─── Extracted entries ───
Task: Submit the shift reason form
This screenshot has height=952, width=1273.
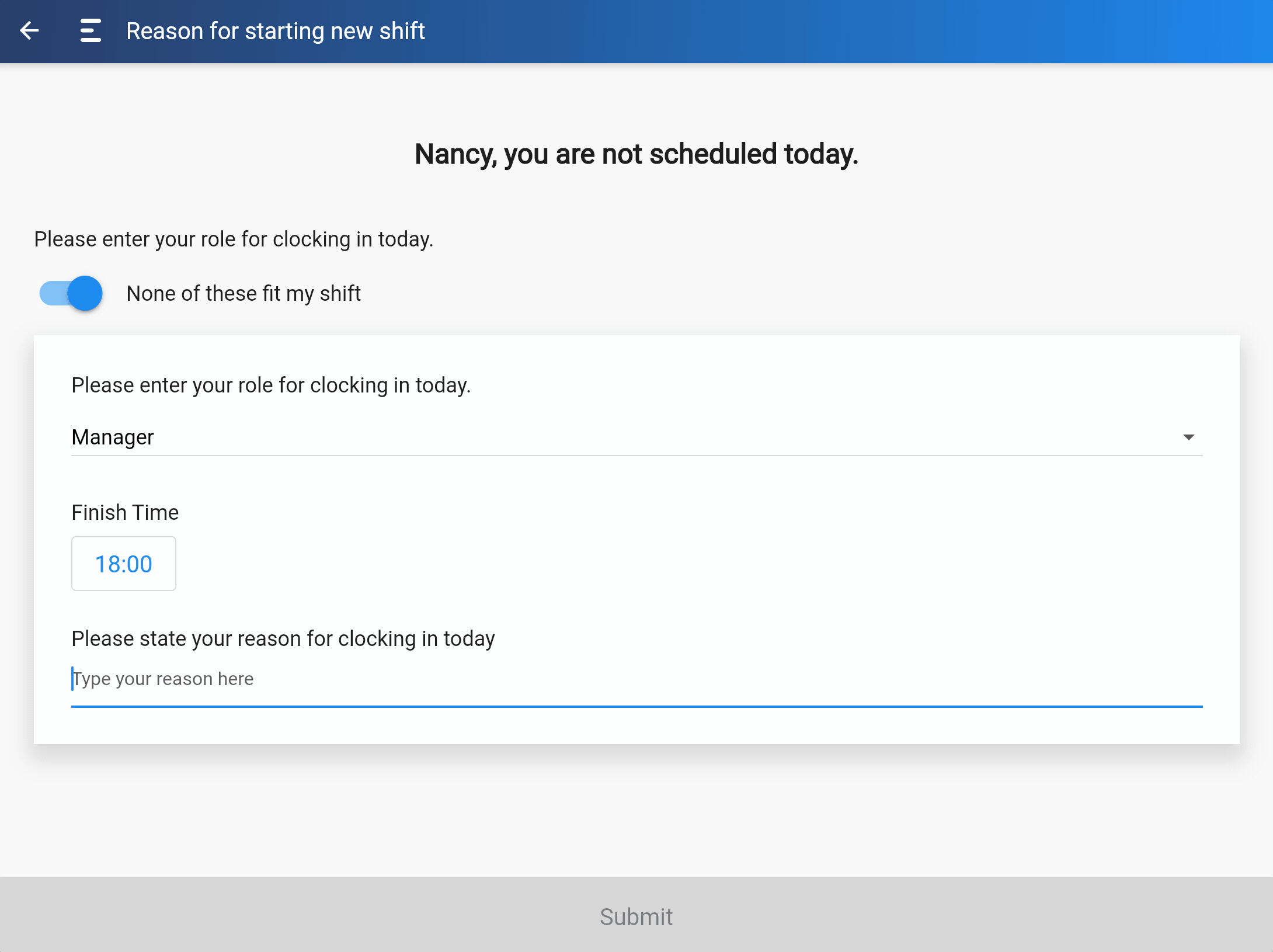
───
─── Extracted entries ───
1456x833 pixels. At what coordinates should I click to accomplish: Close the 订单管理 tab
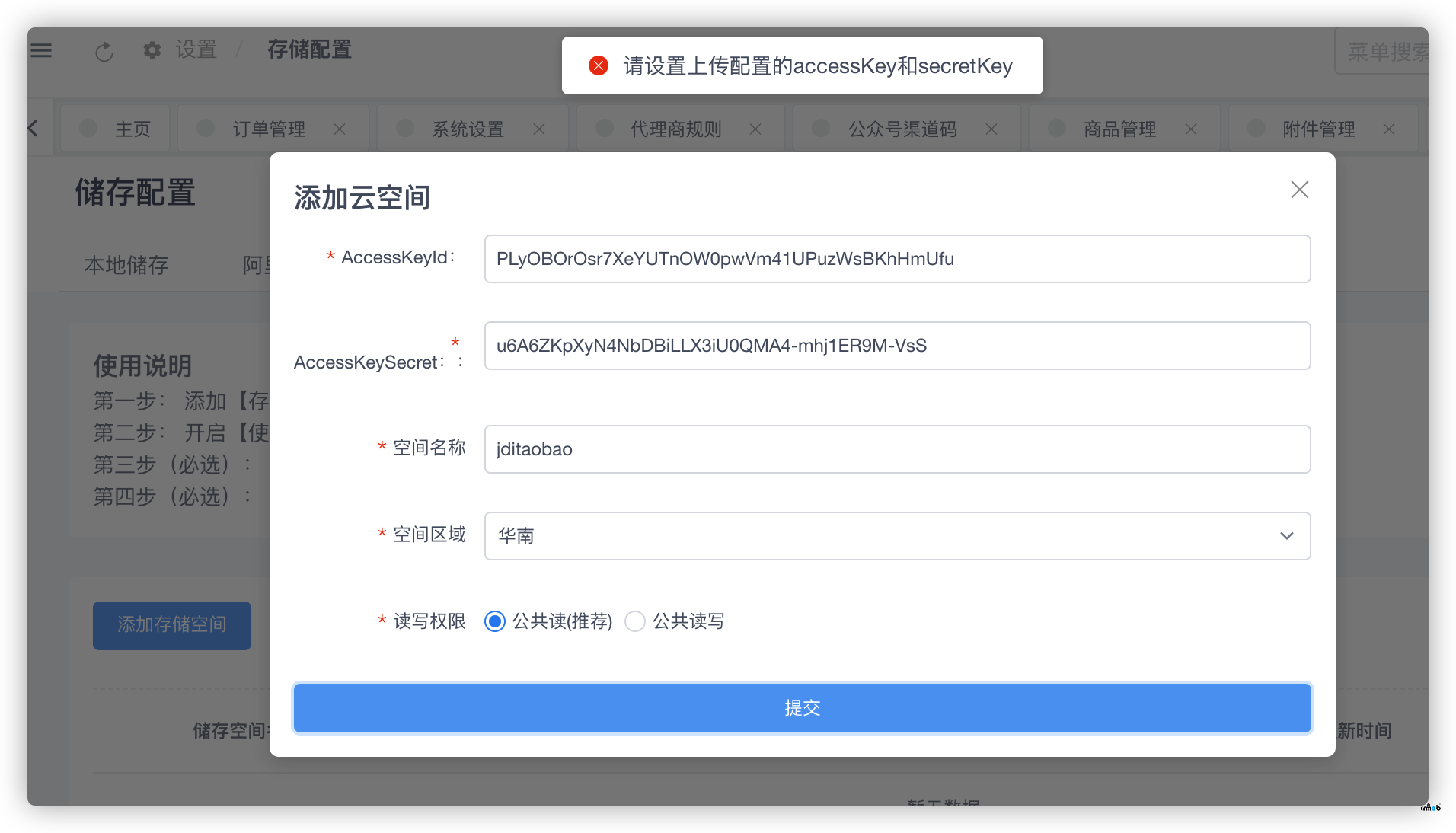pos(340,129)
───
─── Extracted entries ───
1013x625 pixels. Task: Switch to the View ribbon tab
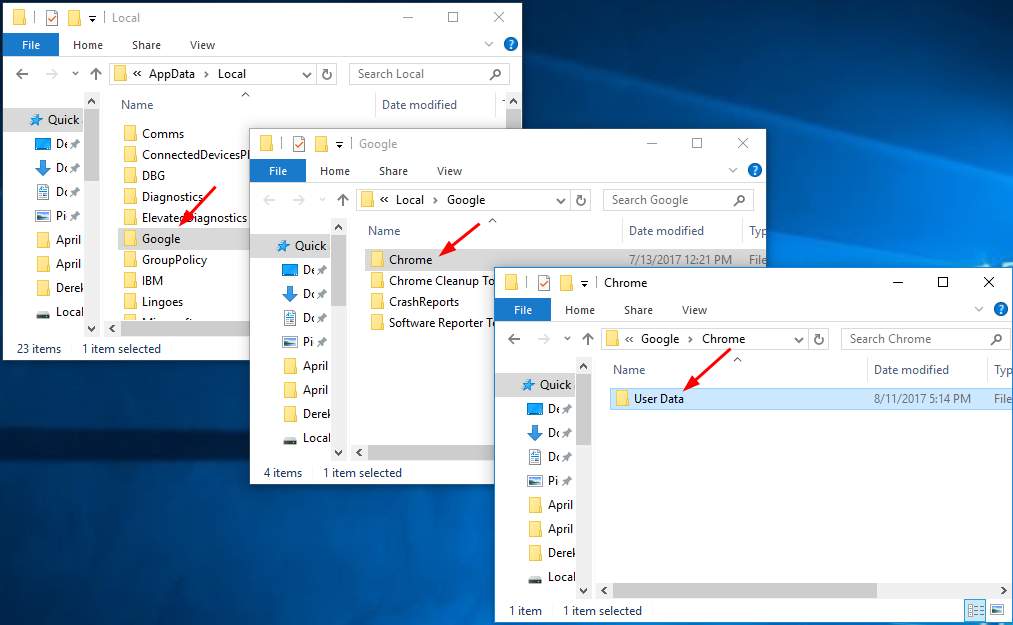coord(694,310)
───
## Work instruction
The reply should consist solely of the lines above from the one that has "Task: Submit the shift reason form" through the one that has "This screenshot has height=952, width=1273.", reproduced exactly.

## Solved problem
Task: Submit the shift reason form
This screenshot has height=952, width=1273.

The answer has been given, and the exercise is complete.